Use: playwright MCP for frontend, encore-mcp for backend verification

### 🚀 Suggested Starting Point
1. Review existing e2e-run.spec.ts for pattern
2. Identify user flow to test
3. Write Playwright test with browser snapshots
4. Verify backend state with encore-mcp queries
5. Add to smoke test suite if critical path

### 📖 Additional Resources
- Skill: webapp-testing (Playwright-first approach)
- Skill: backend-testing (Encore test patterns)
- MCP: encore-mcp (verify backend state during test)

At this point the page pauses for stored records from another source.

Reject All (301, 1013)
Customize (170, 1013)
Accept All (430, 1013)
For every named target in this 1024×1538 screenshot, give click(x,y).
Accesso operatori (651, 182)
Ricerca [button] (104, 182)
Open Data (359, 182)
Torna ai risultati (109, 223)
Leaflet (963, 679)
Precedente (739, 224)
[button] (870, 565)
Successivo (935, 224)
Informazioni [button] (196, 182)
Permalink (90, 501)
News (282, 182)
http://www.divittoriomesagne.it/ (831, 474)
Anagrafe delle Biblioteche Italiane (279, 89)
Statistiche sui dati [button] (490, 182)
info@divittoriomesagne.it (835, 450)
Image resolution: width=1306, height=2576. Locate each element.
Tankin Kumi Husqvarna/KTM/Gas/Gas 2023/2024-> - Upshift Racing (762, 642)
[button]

Search Query Patterns (Self-Improvement)

Track what works:

User Intent Effective Queries Hit Rate Refinement Needed
"Fix agent stall" "agent state machine error", "device connection timeout" High Add "recovery patterns"
"Build component" "Svelte 5 component patterns", "UI real-time updates" Medium Add specific component type
"Write test" "E2E testing patterns", "integration test structure" High No change
"Debug database" "database migration", "schema constraints" Low Add "SQL errors"

Document in Graphiti:

await add_memory({
  name: "Project Context Query Effectiveness - [Month]",
  episode_body: `
    [Tags: meta, project-context, search-queries]
    
    **Effective Query Patterns**:
    - Agent issues: "agent state" + "error handling" + "recovery"
    - UI components: "[framework] component" + "real-time" + "patterns"
    - Testing: "[test-type] testing patterns" + "structure"
    
    **Query Refinements Needed**:
    - Database issues: Add "constraint violations" to generic "database" queries
    - Performance: Add "optimization" + "bottleneck" keywords
    
    **New Patterns Discovered**:
    - When user mentions "stall/hang", always search for "timeout" and "session"
    - When user mentions "build X", search for both "X component pattern" and "X integration"
  `,
  group_id: "screengraph",
  source: "text"
});

Integration with Other Skills

Before starting work:

  1. Run @project-context [task]
  2. Load recommended vibe
  3. Use surfaced context to inform approach
  4. Proceed with domain-specific skills

After completing work:

  1. Document solution in Graphiti (per founder_rules)
  2. Update project-context effectiveness if needed

Skill Maintenance

Monthly review:

  1. Search Graphiti for "project-context effectiveness" entries
  2. Analyze hit rates and query patterns
  3. Update search strategies
  4. Document improvements

Continuous learning:

  • Every 10 uses, review what context was most helpful
  • Adjust search queries based on success patterns
  • Add new domain categories as project evolves
  • Refine vibe recommendations based on actual usage

Quick Reference

Mandatory usage:

@project-context [describe your task in natural language]

What you get:

  • ✅ Relevant past work and solutions
  • ✅ Files to check
  • ✅ Known gotchas and workarounds
  • ✅ Recommended vibe to load
  • ✅ Actionable starting points

What happens behind the scenes:

  1. Parse your intent
  2. Search Graphiti for similar work
  3. Extract relevant context
  4. Recommend tools and approaches
  5. Document effectiveness for future improvement

Meta: This Skill's Purpose

Problem: Starting work without context leads to:

  • ❌ Reinventing solutions
  • ❌ Hitting known gotchas
  • ❌ Missing relevant files
  • ❌ Inefficient debugging

Solution: Load institutional knowledge automatically

  • ✅ Search Graphiti before every task
  • ✅ Surface relevant past work
  • ✅ Provide intelligent recommendations
  • ✅ Self-improve based on effectiveness

Outcome: Every task starts with full context, every solution improves the knowledge base.